La vera infrastruttura delle città del futuro è nascosta

scritto da il 20 Agosto 2026

Post di di Antonino Ruggiero, Ceo di Boldyn Networks Italia

 

Per anni abbiamo pensato che una smart city fosse una città ricca di sensori, piattaforme digitali e applicazioni. Abbiamo misurato il numero di progetti avviati e di tecnologie installate, ma molto meno la capacità delle città di farle dialogare tra loro. È tempo di cambiare prospettiva. La vera infrastruttura delle città del futuro non saranno i sensori, ma le reti che renderanno possibile il funzionamento di tutti i servizi digitali.

L’intelligenza artificiale, la mobilità connessa, i digital twin, la gestione intelligente dell’energia o della sicurezza urbana condividono infatti un requisito fondamentale: la disponibilità di connettività affidabile, resiliente e sicura.
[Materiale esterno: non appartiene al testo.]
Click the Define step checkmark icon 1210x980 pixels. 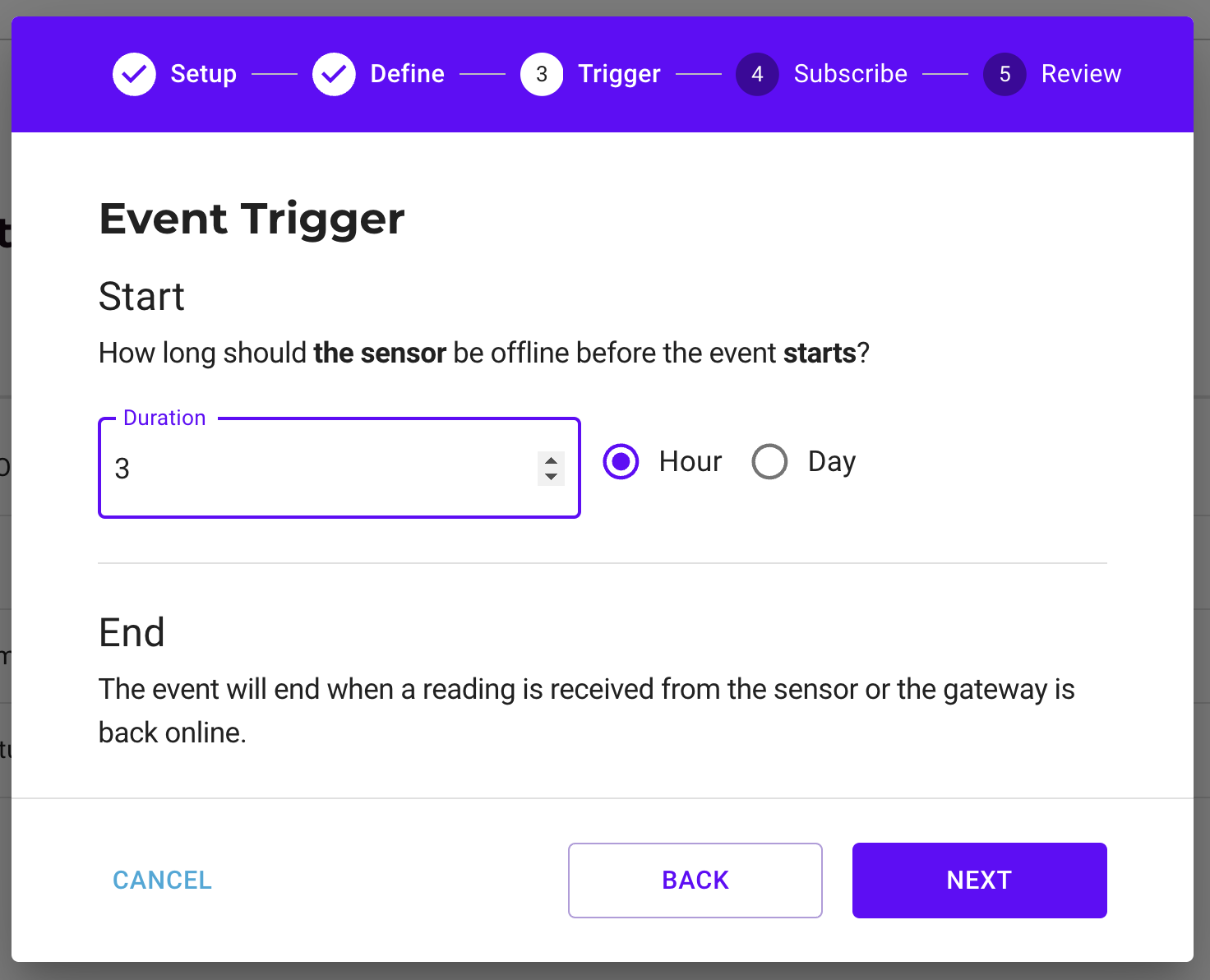coord(334,74)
Senza questa base, anche le tecnologie più avanzate rischiano di rimanere semplici sperimentazioni.

L’Italia e l’Europa si trovano oggi davanti a una scelta strategica. Le risorse destinate alla trasformazione digitale rappresentano un’occasione irripetibile, ma il loro successo dipenderà dalla capacità di investire in infrastrutture progettate per durare e adattarsi nel tempo, non in una successione di progetti isolati.

Troppo spesso le città hanno affrontato l’innovazione attraverso iniziative verticali: una rete per la mobilità, una per l’illuminazione pubblica, un’altra per il monitoraggio ambientale. Il risultato è una frammentazione che aumenta i costi, rallenta l’innovazione e rende più difficile integrare nuovi servizi.
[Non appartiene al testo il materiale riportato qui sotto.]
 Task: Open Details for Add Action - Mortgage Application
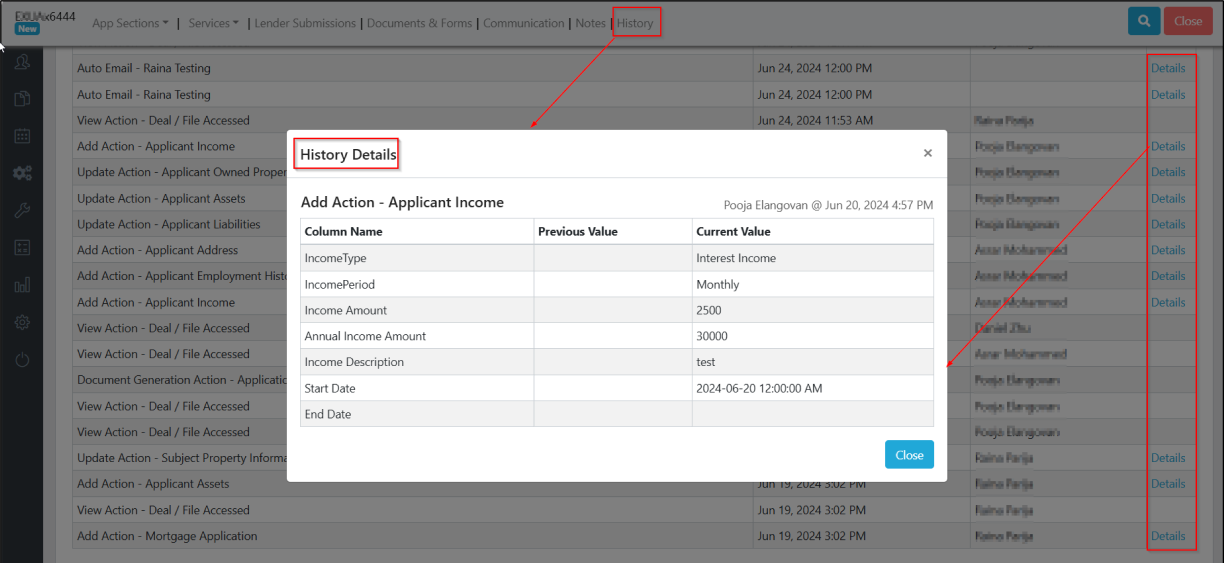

La connettività dovrebbe invece essere considerata come una vera infrastruttura pubblica, al pari delle reti idriche o energetiche: una piattaforma condivisa sulla quale possano operare amministrazioni, operatori di telecomunicazioni e fornitori di servizi. È questa la logica del modello di neutral host, che consente di realizzare un’unica infrastruttura ad alte prestazioni, condivisa tra più soggetti. Un approccio che riduce la duplicazione degli investimenti, limita l’impatto sul tessuto urbano e permette di accelerare l’adozione di nuovi servizi digitali.

Esperienze già avviate in diverse città europee dimostrano che questa strada è percorribile. Roma, ad esempio, sta sperimentando un modello di rete condivisa capace di coniugare innovazione, sostenibilità e tutela di uno dei contesti urbani più complessi al mondo. Un esempio che dimostra come il tema non sia tecnologico, ma strategico.

Naturalmente la tecnologia, da sola, non basta. Servono modelli di collaborazione pubblico-privata più maturi e una visione di lungo periodo. Acquistare tecnologia una tantum non è più sufficiente: occorre gestire le infrastrutture come asset strategici, capaci di evolvere insieme ai bisogni delle città.

La competitività di un Paese dipenderà sempre meno dalla quantità di dispositivi installati e sempre più dalla qualità delle reti che renderanno possibili nuovi servizi, nuovi modelli di mobilità, una gestione più efficiente delle risorse e una migliore qualità della vita.

La sfida delle smart city, in fondo, non riguarda la tecnologia. Riguarda la capacità di costruire le fondamenta digitali su cui poggerà lo sviluppo delle nostre città per i prossimi decenni.